Organizations like Google and Cloudflare are increasingly motivated to back this change for the overall health of the internet, but also because BGP route leaks that result in outages reflect poorly on them regardless of where the issue actually originates. Those sorts of major organizations are key to driving adoption of these types of voluntary, cooperative technical changes, because they have relationships with infrastructure providers around the world.
"I spent 20 years in financial services doing cybersecurity for big banks, but a little over two years ago I joined Google, because you start to see that the societal dependence on this infrastructure is so great," says Royal Hansen, vice president of security engineering for Google Cloud. "My leverage was going to be so much bigger at a Google than it would ever be in one enterprise."
One of the main BGP safeguards MANRS promotes is RPKI, or "Routing Public Key Infrastructure," a public database of routes that have been cryptographically signed as a testament of their validity. RPKI adoptees publish the routes they offer and check the database to confirm others' routes, but the system can only eliminate route leaks and outages through universal adoption. If lots of ISPs or other organizations aren't using it, providers will still need to accept unsigned, meaning unvalidated, routes.
Over the last two years, though, RPKI has gained some real momentum, and is now in use by ISPs like AT&T, Telia, NTT, and Cogent. On Monday, the European network service provider RETN announced that it has implemented RPKI. And in November, Google completed RPKI registration for more than 99 percent of its routes.
"There is quite a bit of work that is involved in implementing all of this," says Bikash Koley, vice president of global networking at Google Cloud. "And once you have all of that information you have to create ways of utilizing it to apply to your BGP policies in the form of filters etc. It takes significant engineering work and if you do it wrong then you actually can significantly impact users. So with MANRS we're trying to make this as easy a lift as possible for organizations."

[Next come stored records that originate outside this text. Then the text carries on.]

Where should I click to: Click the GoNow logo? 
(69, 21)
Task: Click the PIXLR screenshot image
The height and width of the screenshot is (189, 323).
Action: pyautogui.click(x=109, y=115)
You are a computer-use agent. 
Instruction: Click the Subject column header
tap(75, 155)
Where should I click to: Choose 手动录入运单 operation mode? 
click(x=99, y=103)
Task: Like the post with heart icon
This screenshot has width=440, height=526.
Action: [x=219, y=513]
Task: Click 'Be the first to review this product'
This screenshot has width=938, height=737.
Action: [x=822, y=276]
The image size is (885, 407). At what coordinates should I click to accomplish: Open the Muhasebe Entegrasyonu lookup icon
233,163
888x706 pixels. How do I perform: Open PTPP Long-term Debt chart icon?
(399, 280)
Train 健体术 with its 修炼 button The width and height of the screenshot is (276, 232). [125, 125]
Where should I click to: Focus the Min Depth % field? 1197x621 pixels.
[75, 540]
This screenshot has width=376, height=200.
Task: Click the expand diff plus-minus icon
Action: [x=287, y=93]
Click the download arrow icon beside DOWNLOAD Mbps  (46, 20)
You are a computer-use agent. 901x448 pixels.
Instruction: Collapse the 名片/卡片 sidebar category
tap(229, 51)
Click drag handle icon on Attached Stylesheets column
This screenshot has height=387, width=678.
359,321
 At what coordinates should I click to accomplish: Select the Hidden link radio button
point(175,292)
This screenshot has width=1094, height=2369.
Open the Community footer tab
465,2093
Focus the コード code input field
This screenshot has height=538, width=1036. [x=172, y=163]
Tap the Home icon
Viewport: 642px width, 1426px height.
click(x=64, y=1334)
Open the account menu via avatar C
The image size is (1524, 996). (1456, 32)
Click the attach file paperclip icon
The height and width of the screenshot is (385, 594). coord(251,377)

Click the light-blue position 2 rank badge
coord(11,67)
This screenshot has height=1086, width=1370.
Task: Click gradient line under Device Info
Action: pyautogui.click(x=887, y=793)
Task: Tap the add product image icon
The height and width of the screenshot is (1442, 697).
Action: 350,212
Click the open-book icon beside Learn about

In addition to adopting and promoting route filters and RPKI, Koley says that Google also raises awareness about the importance of BGP security through its "peering portal." Peering is connection between two networks to let web traffic flow in a more efficient and stable way, and includes exchange of BGP routing information. Because Google has such extensive global peering relationships, its portal presents an opportunity for the company to essentially give its peers a nudge for how they're doing on BGP best practices. If they aren't applying filtering and other safeguards to the routes they announce to Google, the company will flag that. And early next year the portal will also show peers their RPKI status. Additionally, at the beginning of 2020 Google started contacting peers about potentially invalid routing information. And the company has been working with MANRS to publish information about how Google implements route filtering to make it easier for small organizations that peer with the company to adopt an established approach rather than having to start from scratch.
Though the push for universal adoption of BGP safeguards is far from over, recent momentum offers real evidence that it will be possible to eliminate or at least drastically reduce the risk of outages and data hijacking.
"I feel that there is a common awareness and urgency that is forming across the internet," Koley says. "And we are definitely moving very fast on this, because we need to."